Is the recovery over? EUR/USD kicked off the post-Easter week with optimism about flatter coronavirus curves, but that gave way to losses as the economic damage became prominent. Additional health and financial figures – especially forward-looking ones – are on the docket now.

This week in EUR/USD: Cautiously moving to ease lockdowns.

Europe is flattening the coronavirus curve – yet at a frustratingly low pace. Deaths in Italy and Spain remain above 500 per day, and French figures have ballooned and near the levels in these two countries. Germany, which is doing better, is also unable to bend down the curve. All countries are struggling to count unconfirmed deaths from the disease outside hospitals, a topic that adds to the uncertainty.

However, relative stability has not prevented the beginning of lifting restrictions. Spain has allowed some non-essential employers to return to work. Germany laid out a plan to get back to normal, and also Italy is moving gradually toward reopening the economy. The European Commission published guidelines for opening up the economy, yet coordination is lacking.
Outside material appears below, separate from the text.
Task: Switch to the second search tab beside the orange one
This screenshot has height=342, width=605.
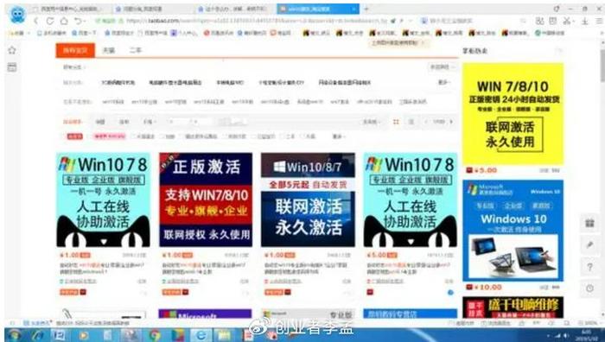Action: point(108,50)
Absence of unity is also felt on the political level – and markets are taking note. The weak compromise regarding an aid package reached in the previous week has sent investors out of Italian bonds, increasing the spread between them and German bunds. The Eurogroup failed to agree on common bonds – coronabonds – in a step that mostly hurt debt and disease-stricken Italy. That has also weighed on the euro.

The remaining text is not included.